Granted, numbers like 635 million are extremely difficult to grasp. Allow me to try to illustrate how big that number is in terms of muffins. Blueberry, corn, or even oat-bran (if you must), your choice.

Say it takes 20 THOUSAND years to mix one bowl of batter and 25 minutes to bake a batch of 12, how many muffins could a baker produce in 635 million years?

Three hundred million — 300,000,000 — give or take a whole lot of crumbs.

Okay, maybe that didn’t help. How about this: If the average life of a muffin is 24 hours from conception to rebirth as human fuel and tissue, and a human being could survive on one muffin a day for the whole of his/her 75 years, how many muffins would a hypothetical tribe of Israelites — their number at a consistent 100 individuals — have consumed from their origination (just after Noah’s float) to today?

Sixteen billion — 16,000,000,000. I know, that’s impossible. Therefore, the Noah story is false. Who can conceive of 16 billion muffins?
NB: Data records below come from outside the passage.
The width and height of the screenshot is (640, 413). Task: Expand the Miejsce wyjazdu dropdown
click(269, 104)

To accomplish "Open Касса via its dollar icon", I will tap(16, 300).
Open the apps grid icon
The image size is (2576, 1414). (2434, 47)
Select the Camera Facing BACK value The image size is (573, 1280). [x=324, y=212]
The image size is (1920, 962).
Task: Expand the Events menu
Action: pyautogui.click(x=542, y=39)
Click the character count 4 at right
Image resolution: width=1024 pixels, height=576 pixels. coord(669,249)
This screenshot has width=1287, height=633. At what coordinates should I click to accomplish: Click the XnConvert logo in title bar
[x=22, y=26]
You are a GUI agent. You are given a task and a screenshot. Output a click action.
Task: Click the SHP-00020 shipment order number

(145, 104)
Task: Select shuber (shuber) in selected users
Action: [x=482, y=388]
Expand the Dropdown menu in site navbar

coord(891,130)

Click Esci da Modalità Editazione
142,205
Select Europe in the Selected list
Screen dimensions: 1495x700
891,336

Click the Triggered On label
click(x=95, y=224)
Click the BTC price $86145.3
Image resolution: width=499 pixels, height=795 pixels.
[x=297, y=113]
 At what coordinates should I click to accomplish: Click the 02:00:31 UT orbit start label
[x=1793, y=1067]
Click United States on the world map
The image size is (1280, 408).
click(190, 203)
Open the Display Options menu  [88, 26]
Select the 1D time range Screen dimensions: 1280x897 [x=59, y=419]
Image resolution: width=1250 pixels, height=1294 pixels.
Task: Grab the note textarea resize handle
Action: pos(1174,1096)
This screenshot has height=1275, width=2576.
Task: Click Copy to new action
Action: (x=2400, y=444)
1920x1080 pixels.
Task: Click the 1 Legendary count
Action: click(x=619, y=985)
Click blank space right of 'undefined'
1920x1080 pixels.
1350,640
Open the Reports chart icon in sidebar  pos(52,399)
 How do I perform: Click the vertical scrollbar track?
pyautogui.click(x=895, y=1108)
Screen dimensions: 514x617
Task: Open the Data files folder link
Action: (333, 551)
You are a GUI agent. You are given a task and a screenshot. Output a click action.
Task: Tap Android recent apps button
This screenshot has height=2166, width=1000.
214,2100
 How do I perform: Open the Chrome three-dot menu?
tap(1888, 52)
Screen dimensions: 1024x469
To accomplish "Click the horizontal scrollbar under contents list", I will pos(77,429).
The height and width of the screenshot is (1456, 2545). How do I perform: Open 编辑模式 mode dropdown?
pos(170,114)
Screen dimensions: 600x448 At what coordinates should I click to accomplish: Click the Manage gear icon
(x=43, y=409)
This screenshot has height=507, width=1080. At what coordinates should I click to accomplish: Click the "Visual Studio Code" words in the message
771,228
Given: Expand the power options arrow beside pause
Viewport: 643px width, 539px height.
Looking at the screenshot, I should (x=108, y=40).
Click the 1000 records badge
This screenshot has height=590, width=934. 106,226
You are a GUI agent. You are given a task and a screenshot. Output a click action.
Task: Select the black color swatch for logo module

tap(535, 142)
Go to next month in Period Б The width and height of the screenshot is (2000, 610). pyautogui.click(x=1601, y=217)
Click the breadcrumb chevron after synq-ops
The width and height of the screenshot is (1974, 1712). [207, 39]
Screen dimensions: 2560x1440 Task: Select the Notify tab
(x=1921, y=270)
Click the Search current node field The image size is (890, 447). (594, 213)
Why, if you lined up that number of muffins, the line would encircle the earth more than 40 times! Impossible. Even if they wanted to, no tribe of humans could eat that many muffins.

Imagine if we had tried to compute how many muffins all of humanity had consumed in the alleged stretch of time our kind has lived and munched! Why, that amount of muffins would no doubt stretch from here at the center of the universe, past the sun, and straight up to the throne of the great muffin-maker in the sky.  Impossible.  That idea is obviously half-baked.